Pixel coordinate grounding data

^^^^^^^^

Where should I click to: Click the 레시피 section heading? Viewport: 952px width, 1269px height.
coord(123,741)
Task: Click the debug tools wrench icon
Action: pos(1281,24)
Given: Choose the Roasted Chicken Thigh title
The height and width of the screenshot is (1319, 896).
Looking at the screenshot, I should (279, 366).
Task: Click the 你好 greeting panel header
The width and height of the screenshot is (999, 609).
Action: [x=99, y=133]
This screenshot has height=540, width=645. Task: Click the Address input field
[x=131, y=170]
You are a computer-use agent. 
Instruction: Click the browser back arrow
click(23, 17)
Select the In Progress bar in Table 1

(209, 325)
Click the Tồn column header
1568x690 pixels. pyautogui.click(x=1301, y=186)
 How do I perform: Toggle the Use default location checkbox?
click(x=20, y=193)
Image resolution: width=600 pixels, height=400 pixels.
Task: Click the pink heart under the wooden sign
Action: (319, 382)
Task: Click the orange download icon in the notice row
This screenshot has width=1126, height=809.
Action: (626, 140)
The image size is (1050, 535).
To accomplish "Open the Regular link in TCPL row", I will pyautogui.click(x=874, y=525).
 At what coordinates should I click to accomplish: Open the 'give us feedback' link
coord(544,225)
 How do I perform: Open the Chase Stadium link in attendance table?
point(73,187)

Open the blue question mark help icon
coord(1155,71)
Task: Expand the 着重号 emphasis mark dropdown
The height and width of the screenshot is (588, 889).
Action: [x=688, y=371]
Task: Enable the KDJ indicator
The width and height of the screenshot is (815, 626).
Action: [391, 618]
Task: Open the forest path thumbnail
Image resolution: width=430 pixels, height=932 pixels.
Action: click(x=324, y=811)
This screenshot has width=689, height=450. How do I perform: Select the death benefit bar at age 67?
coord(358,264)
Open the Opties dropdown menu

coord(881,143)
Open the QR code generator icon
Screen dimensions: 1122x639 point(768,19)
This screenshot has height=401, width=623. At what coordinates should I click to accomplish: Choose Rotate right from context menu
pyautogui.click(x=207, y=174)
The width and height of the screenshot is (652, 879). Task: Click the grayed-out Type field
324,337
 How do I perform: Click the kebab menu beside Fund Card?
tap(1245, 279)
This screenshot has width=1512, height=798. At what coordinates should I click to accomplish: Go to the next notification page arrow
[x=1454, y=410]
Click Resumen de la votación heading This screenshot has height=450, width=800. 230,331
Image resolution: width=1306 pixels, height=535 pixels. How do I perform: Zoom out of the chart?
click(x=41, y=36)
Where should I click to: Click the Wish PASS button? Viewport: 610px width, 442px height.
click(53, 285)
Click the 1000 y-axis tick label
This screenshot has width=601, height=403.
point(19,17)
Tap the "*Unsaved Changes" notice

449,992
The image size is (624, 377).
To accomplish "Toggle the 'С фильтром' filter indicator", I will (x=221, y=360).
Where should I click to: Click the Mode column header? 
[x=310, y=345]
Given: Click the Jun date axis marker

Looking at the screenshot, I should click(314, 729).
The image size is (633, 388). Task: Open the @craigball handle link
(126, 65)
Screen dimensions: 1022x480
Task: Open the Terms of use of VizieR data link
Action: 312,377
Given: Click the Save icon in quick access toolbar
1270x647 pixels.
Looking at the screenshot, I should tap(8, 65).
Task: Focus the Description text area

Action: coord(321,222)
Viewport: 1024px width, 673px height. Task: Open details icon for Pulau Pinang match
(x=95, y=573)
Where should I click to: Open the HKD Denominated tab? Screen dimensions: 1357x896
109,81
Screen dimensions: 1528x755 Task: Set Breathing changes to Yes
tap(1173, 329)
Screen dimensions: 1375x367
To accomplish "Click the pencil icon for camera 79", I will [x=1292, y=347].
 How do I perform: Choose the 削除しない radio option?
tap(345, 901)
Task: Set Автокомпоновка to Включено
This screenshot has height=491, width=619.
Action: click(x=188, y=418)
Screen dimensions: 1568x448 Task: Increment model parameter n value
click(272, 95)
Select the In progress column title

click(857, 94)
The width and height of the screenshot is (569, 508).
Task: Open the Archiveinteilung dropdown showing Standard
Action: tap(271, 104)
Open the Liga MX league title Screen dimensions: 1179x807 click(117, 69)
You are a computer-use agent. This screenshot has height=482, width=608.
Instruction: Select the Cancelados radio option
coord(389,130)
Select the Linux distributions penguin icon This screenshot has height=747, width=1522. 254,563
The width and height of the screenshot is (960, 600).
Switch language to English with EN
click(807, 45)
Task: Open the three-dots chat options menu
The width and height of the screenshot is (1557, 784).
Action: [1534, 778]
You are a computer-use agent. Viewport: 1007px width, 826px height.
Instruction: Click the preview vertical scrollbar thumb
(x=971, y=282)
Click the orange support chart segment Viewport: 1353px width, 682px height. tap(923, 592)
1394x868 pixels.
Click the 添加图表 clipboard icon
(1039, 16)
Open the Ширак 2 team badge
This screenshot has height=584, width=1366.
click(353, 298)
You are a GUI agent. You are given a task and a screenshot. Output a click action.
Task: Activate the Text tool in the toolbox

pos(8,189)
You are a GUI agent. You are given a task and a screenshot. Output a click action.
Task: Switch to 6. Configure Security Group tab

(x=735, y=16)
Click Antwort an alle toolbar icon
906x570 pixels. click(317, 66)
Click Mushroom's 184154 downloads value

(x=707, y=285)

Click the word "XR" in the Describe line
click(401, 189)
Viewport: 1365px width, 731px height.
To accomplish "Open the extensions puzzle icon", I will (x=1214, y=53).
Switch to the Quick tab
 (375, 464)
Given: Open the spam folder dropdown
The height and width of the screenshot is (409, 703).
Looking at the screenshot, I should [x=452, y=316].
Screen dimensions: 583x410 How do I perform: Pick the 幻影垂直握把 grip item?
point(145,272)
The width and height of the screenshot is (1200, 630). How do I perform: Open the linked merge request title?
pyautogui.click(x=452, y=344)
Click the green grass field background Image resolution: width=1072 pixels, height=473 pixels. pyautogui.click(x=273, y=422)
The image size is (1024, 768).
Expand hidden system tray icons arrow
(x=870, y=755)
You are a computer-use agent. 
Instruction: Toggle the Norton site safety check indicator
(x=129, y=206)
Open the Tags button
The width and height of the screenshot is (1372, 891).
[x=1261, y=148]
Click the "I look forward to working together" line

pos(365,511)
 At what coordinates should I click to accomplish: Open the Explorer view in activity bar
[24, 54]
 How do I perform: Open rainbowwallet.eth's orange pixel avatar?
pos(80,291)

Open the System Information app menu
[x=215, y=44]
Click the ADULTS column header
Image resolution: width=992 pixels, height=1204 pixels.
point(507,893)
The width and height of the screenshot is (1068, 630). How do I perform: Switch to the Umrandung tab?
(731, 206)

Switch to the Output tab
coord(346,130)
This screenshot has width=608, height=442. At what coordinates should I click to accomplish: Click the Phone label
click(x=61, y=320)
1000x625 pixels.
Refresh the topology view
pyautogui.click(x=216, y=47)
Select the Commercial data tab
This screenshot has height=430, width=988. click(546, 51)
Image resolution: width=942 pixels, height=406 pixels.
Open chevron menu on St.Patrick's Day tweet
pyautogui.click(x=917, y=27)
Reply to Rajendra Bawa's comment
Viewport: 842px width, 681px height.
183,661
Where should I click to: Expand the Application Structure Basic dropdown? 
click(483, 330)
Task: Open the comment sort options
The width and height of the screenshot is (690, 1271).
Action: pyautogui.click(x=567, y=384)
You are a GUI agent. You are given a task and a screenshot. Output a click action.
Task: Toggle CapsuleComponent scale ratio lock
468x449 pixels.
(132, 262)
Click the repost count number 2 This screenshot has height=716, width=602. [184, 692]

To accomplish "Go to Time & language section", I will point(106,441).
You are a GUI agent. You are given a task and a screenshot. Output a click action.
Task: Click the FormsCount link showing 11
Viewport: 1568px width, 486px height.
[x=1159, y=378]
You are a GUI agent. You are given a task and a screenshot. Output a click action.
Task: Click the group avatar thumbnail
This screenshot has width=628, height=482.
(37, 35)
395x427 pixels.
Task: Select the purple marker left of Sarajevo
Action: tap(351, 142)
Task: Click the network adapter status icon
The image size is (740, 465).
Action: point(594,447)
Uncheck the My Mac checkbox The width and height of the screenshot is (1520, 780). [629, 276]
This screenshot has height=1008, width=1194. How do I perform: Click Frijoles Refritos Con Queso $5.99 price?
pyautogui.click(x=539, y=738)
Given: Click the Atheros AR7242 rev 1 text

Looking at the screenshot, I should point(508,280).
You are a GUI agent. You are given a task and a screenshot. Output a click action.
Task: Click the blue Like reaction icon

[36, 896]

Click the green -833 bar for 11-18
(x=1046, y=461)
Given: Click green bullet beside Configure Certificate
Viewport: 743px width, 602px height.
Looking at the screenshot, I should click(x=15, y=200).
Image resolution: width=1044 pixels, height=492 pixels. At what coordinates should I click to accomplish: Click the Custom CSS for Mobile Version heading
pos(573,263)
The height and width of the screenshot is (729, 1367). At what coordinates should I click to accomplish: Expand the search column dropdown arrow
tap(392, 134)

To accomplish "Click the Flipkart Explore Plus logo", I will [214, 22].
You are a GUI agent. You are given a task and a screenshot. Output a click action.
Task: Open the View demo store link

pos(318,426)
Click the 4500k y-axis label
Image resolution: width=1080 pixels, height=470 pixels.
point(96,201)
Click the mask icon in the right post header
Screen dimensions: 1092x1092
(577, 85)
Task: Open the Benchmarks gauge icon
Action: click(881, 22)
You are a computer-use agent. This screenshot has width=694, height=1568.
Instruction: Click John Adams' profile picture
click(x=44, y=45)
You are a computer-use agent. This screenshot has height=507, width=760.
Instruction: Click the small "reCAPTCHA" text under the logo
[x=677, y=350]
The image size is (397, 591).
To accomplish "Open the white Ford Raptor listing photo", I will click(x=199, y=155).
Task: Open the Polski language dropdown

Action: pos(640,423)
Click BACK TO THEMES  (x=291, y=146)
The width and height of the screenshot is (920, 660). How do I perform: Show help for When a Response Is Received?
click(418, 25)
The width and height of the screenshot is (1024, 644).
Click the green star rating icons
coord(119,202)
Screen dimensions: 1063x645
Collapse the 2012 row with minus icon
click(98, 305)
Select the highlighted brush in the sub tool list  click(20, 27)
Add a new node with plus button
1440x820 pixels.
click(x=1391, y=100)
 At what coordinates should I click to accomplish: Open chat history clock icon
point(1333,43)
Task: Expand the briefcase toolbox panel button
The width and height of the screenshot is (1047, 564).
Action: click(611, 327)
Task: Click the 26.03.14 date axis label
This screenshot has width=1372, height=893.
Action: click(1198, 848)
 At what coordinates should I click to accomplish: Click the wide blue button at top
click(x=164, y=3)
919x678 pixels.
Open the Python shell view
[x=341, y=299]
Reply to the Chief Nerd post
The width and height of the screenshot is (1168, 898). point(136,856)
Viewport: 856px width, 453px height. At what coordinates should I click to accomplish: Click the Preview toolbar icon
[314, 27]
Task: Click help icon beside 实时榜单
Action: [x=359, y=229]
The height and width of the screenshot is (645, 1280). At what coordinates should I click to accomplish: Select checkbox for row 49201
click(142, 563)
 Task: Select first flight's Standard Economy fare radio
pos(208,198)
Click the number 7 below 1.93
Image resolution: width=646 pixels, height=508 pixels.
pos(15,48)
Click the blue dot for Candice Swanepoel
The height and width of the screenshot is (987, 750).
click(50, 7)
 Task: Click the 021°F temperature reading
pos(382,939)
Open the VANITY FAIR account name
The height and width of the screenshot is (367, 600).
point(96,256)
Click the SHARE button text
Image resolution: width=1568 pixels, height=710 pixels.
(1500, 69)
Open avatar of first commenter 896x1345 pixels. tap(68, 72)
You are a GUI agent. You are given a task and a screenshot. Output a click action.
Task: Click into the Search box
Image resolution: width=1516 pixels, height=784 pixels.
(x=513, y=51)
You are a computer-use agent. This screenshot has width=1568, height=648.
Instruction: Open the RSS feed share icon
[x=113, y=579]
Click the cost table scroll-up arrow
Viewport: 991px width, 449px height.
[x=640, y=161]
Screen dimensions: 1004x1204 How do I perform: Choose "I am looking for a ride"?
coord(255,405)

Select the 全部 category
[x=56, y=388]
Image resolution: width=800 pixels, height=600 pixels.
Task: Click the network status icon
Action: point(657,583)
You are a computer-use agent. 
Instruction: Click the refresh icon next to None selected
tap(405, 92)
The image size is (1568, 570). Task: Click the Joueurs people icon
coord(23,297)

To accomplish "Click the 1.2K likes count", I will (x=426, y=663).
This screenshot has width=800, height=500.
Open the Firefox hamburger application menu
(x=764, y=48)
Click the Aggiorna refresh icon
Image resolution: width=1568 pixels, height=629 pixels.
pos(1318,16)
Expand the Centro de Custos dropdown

^^^^^^^^

Task instructions: Show all lines in the entries above where the word "thumbnail" appears.

Response:
Task: Open the forest path thumbnail
Task: Click the group avatar thumbnail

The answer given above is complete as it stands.